--- Start ---

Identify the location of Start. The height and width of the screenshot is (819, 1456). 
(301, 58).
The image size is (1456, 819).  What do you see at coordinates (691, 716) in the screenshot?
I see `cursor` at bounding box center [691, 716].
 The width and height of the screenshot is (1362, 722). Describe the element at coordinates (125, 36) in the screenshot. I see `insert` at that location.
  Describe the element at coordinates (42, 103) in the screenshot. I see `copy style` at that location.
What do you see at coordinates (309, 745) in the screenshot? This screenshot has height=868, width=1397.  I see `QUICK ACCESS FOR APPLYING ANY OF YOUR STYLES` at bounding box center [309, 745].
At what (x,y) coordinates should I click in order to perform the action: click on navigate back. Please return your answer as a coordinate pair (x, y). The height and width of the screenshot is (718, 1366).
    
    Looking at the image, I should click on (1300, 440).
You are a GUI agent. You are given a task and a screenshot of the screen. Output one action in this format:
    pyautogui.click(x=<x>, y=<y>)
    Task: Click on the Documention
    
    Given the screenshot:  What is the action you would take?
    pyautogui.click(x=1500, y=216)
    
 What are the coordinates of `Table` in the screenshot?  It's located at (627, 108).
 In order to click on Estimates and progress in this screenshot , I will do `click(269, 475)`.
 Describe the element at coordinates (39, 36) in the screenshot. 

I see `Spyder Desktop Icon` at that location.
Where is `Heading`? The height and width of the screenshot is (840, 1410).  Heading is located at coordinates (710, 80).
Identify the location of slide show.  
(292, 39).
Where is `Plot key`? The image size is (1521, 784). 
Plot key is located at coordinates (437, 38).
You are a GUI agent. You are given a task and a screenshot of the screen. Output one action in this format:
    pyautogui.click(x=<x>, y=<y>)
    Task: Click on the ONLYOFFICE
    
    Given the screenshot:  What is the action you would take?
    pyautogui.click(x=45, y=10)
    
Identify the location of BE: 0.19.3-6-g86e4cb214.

--- End ---

- [PROBLEM DESCRIPTION]:
Rewrite all of the material above, replacing "Identify the location of" with "Find the position of" and leaving everything else unchanged.

- [THE RESULT]:
Find the position of Start. The height and width of the screenshot is (819, 1456). 
(301, 58).
The image size is (1456, 819).  What do you see at coordinates (691, 716) in the screenshot?
I see `cursor` at bounding box center [691, 716].
 The width and height of the screenshot is (1362, 722). Describe the element at coordinates (125, 36) in the screenshot. I see `insert` at that location.
  Describe the element at coordinates (42, 103) in the screenshot. I see `copy style` at that location.
What do you see at coordinates (309, 745) in the screenshot? This screenshot has height=868, width=1397.  I see `QUICK ACCESS FOR APPLYING ANY OF YOUR STYLES` at bounding box center [309, 745].
At what (x,y) coordinates should I click in order to perform the action: click on navigate back. Please return your answer as a coordinate pair (x, y). The height and width of the screenshot is (718, 1366).
    
    Looking at the image, I should click on (1300, 440).
You are a GUI agent. You are given a task and a screenshot of the screen. Output one action in this format:
    pyautogui.click(x=<x>, y=<y>)
    Task: Click on the Documention
    
    Given the screenshot:  What is the action you would take?
    pyautogui.click(x=1500, y=216)
    
 What are the coordinates of `Table` in the screenshot?  It's located at (627, 108).
 In order to click on Estimates and progress in this screenshot , I will do `click(269, 475)`.
 Describe the element at coordinates (39, 36) in the screenshot. 

I see `Spyder Desktop Icon` at that location.
Where is `Heading`? The height and width of the screenshot is (840, 1410).  Heading is located at coordinates (710, 80).
Find the position of slide show.  
(292, 39).
Where is `Plot key`? The image size is (1521, 784). 
Plot key is located at coordinates (437, 38).
You are a GUI agent. You are given a task and a screenshot of the screen. Output one action in this format:
    pyautogui.click(x=<x>, y=<y>)
    Task: Click on the ONLYOFFICE
    
    Given the screenshot:  What is the action you would take?
    pyautogui.click(x=45, y=10)
    
Find the position of BE: 0.19.3-6-g86e4cb214.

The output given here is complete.